If that still seems to leave the movie in a potentially favorable light, the real downsides start with the kills. If what you want is gore, what you get here is going to be dissatisfying. There’s only a handful of rather un-graphic attacks, one of which doesn’t even lead to an unambiguous on-screen death. Worse, the staging and photography are done in the strangely awkward fashion that I find best described as “stilted”. This is evident especially in the token shower slaying, which only makes sense if the attacker was carving straight down through places that would be hard enough with a chainsaw with an actual wall in the way. (Dishonorable mention goes to the death of the Angela’s arguable main antagonist, which has been described as far more brutal than I can make out.) All of this plays against a story that makes absolutely no sense.

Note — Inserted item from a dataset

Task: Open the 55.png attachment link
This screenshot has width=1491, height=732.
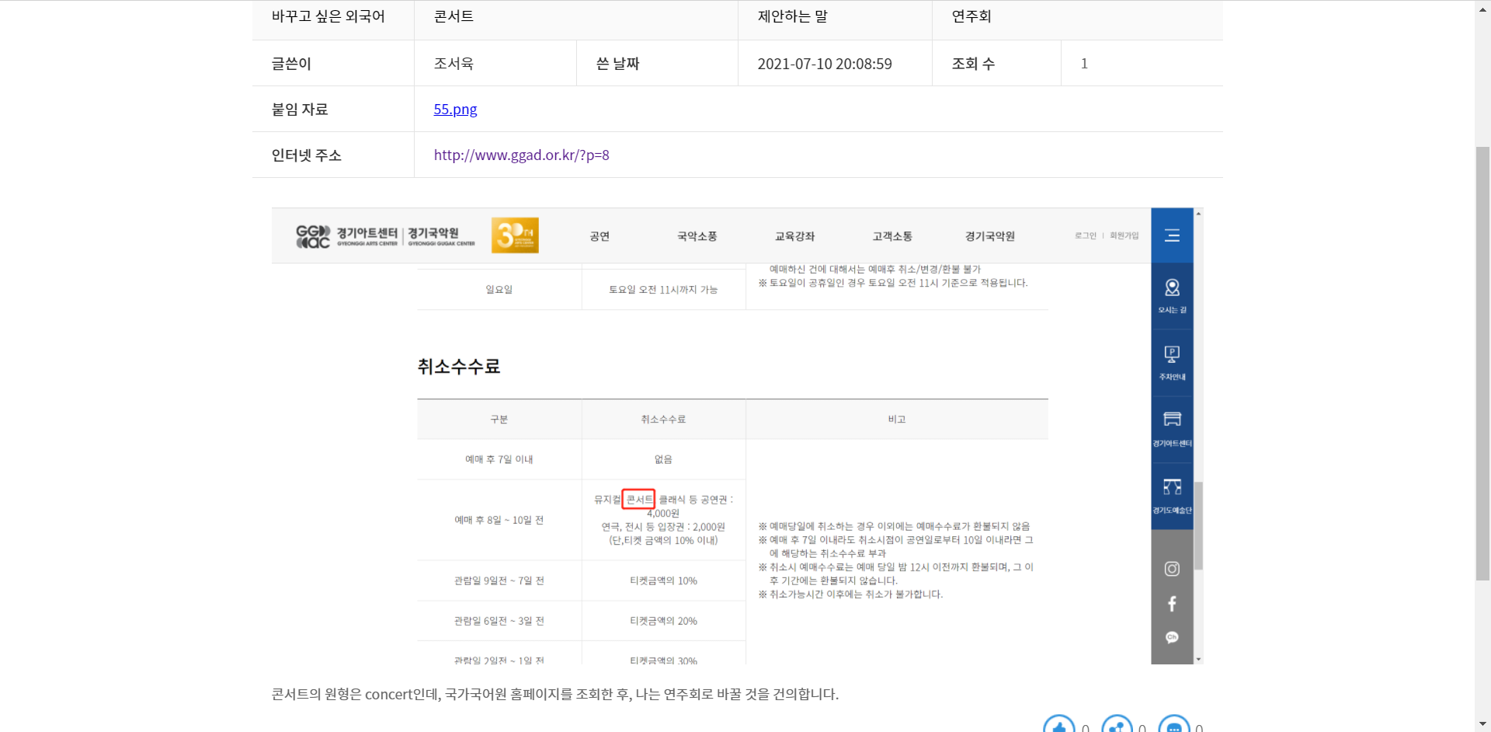Action: point(455,109)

I may have paid less attention to this one than I usually would to an Italian movie, but I swear, I didn’t find anything to suggest a connection between Angela’s backstory and the eventual “reveal”, which by any standard comes out of nowhere. That just becomes a lead-in for the one shot that shows far more than we needed to see.

That leaves the “one scene”, and I’m going with what I find to be the most interesting kill. About halfway through, one of the jerkier teenagers goes to the bathroom after a swim. While he’s presumably occupied, someone slides a broom handle through the handles for two of the stall doors. Then, in a rather inefficient move, the unseen killer goes back outside, slashes a mesh screen window, and drops an entire hornets’ nest inside. It’s really so ineffective that a good lawyer could argue it’s not even intentional homicide, as even large numbers of insect stings are usually only dangerous to people with pre-existing allergies. (I suppose there could have been some earlier dialogue to set that up, but it’s already established that this crew is bad at showing their work.) The guy’s immediate reaction could just as well be considered comedy. He yells loud enough that you wouldn’t think he could be in that much trouble, but his distress becomes more extreme. Finally, in perhaps the most truly brutal moment of the whole film, the broom handle finally breaks. Almost immediately, he collapses, revealing an aftermath that doesn’t make any more sense than anything else. Still, it is the most intriguing and well-executed sequence of the movie, and that’s something even here.

 In closing, I come as usual to the rating. I freely admit that this, more so than the “worst” Bond movie, is a case where the heading is a bait-and-switch. The real parameters for the worst slasher movie, especially in the 1980s heyday, are about as hopeless as for 1950s monster movies (see Robot Monster while you’re at it). There were so many of them, with such low budgets and production values, that it would take a survey of hundreds to get a representative sample. Even then, at the end of the day, there’s just no bottom to find, just a morass of interchangeable ineptitude. With the usual adjustments for minimum professional standards, however, this is definitely a long way down. For a film that got an actual franchise, this is indeed an all-time low for an already motley genre and era. Yet, given the considerations already at hand, I must allow that it is not unique, nor a film I can truly hate. (That distinction still goes to Scream.) It’s not good; it’s not “so bad it’s good”; it’s just a product of a time we can be thankful has passed. With that, I for one can leave a genre alone for a while.